In a representative sample of US adults, leukocyte telomere length was not associated with CVD mortality either before or after entering the 10-year atherosclerotic CVD risk score. This research corroborates a recent analysis of CVD mortality in NHANES3 and extends it to show that the null association between leukocyte telomere length and CVD mortality persists when including stroke in the CVD endpoint and when using currently recommended atherosclerotic CVD risk scores.4 Our study was limited by a lack of nonfatal endpoints and the use of atherosclerotic CVD risk scores across the full sample, despite it being developed for use in persons initially free of known atherosclerotic disease. These concerns are mitigated by the consistency of findings among participants free of established CVD, the fact that atherosclerotic deaths comprise roughly 70% of events in our CVD definition, and that atherosclerotic CVD risk scores are calibrated to optimally discriminate risk in this population.4 In combination with prior work,3,7 this study casts doubt upon the statistical association between leukocyte telomere length and CVD death.

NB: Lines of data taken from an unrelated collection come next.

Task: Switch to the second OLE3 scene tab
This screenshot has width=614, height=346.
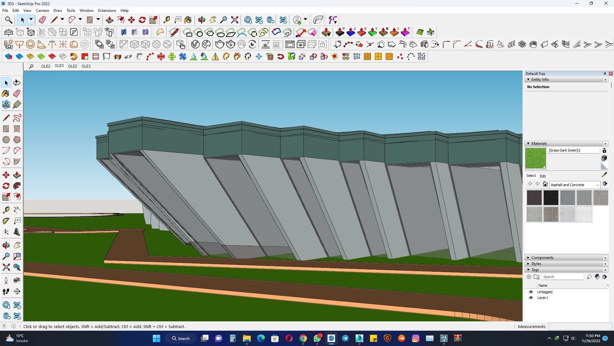Action: tap(86, 66)
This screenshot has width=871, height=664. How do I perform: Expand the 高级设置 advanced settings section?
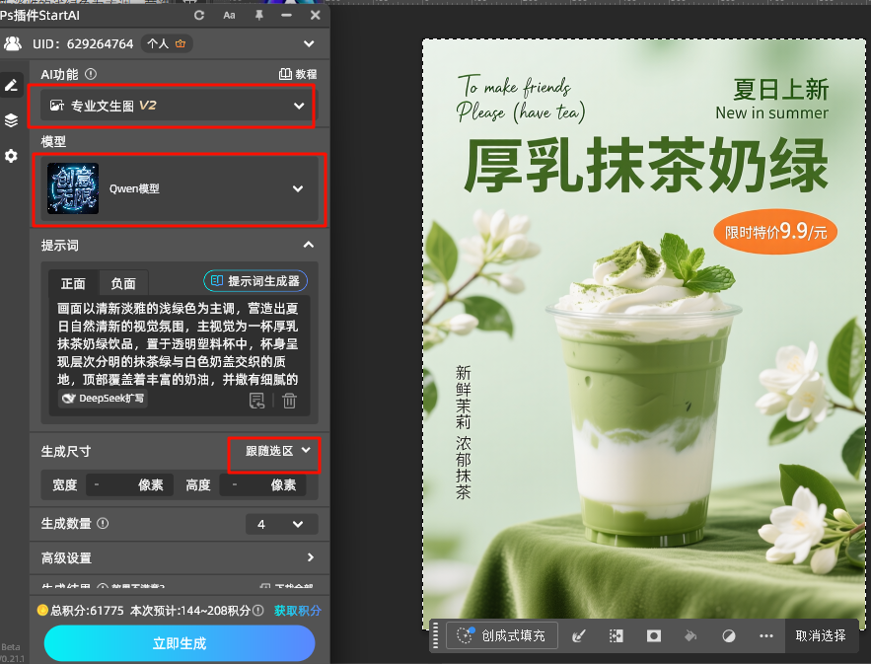179,558
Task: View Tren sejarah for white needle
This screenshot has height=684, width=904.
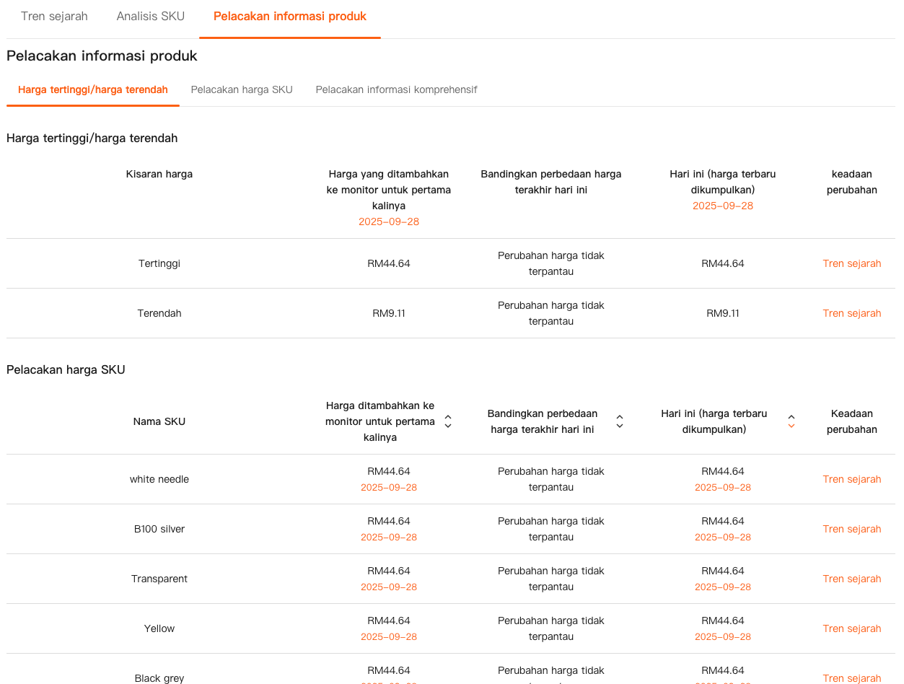Action: [851, 479]
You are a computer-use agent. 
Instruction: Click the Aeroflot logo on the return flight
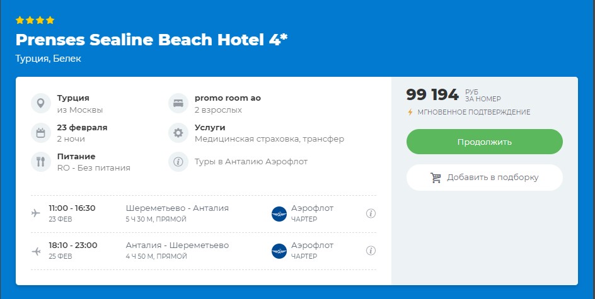click(279, 251)
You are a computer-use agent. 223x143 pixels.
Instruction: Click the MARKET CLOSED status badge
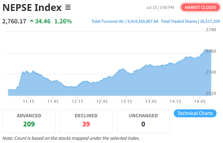tap(200, 7)
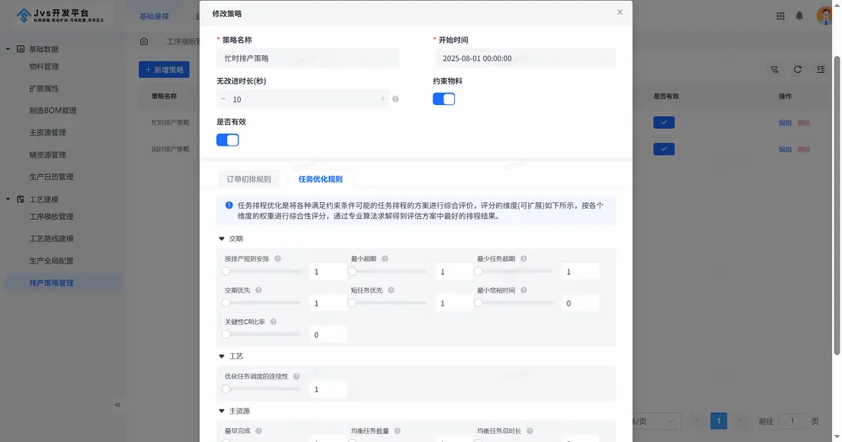
Task: Toggle 是否有效 checkbox for 忙时排产策略 row
Action: (664, 122)
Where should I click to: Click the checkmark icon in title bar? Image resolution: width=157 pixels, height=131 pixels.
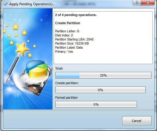pos(6,4)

Leukocyte telomere length may be prognostic in combination with skeletal-muscle telomere length.1
Steven D. Barger
Department of Psychological Sciences
Northern Arizona University
Matthew R. Cribbet
Department of Psychiatry
University of Pittsburgh School of Medicine
Matthew F. Muldoon
UPMC Heart and Vascular Institute
University of Pittsburgh School of Medicine
1. Aviv A, Kark JD, Susser E. Telomeres, atherosclerosis, and human longevity: a causal hypothesis. Epidemiology. 2015;26:295–299.
2. Haycock PC, Heydon EE, Kaptoge S, Butterworth AS, Thompson A, Willeit P. Leucocyte telomere length and risk of cardiovascular disease: systematic review and meta-analysis. BMJ. 2014;349:g4227.
3. Needham BL, Rehkopf D, Adler N, et al. Leukocyte telomere length and mortality in the National Health and Nutrition Examination Survey, 1999-2002. Epidemiology. 2015;26:528–535.
4. Goff DC Jr, Lloyd-Jones DM, Bennett G, et al.; American College of Cardiology/American Heart Association Task Force on Practice Guidelines. 2013 ACC/AHA guideline on the assessment of cardiovascular risk: a report of the American College of Cardiology/American Heart Association Task Force on Practice Guidelines. Circulation. 2014;129(25 Suppl 2):S49–S73.
5. Centers for Disease Control and Prevention. NHANES 1999–2000 and 2001–2002 Public Data Release. 2009.Hyattsville, Maryland.
6. Cologne J, Hsu WL, Abbott RD, et al. Proportional hazards regression in epidemiologic follow-up studies: an intuitive consideration of primary time scale. Epidemiology. 2012;23:565–573.
7. Rode L, Nordestgaard BG, Bojesen SE. Peripheral blood leukocyte telomere length and mortality among 64,637 individuals from the general population. J Natl Cancer Inst. 2015;107:djv074.